* THE INPUT *
━━━━━━━━━━━━━━━━━━━━━━━━━━━━━━

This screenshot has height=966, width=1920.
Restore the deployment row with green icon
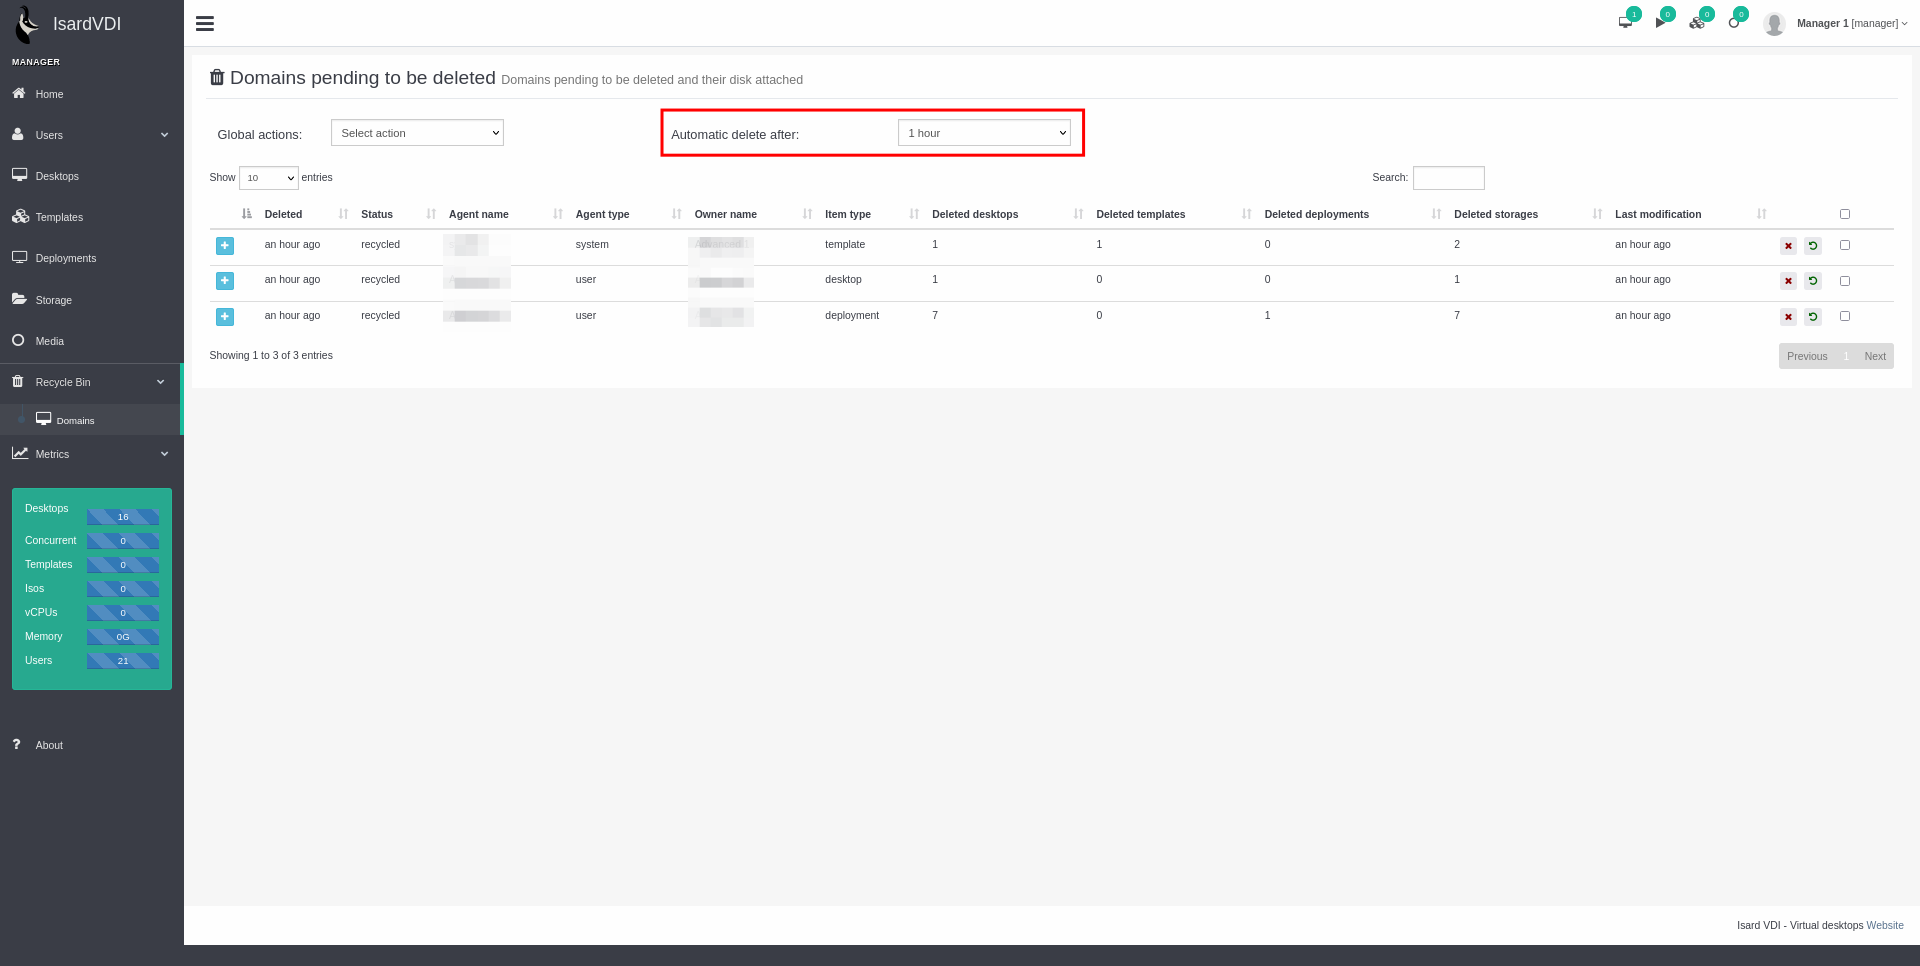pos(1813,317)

━━━━━━━━━━━━━━━━━━━━━━━━━━━━━━

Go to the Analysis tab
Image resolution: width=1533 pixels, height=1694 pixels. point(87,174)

━━━━━━━━━━━━━━━━━━━━━━━━━━━━━━

* AIM *
Gather every line above that contains the word "width". Case counts, so match capitalization.

* CORRECT RESPONSE *
This screenshot has height=966, width=1920.
Image resolution: width=1533 pixels, height=1694 pixels. point(87,174)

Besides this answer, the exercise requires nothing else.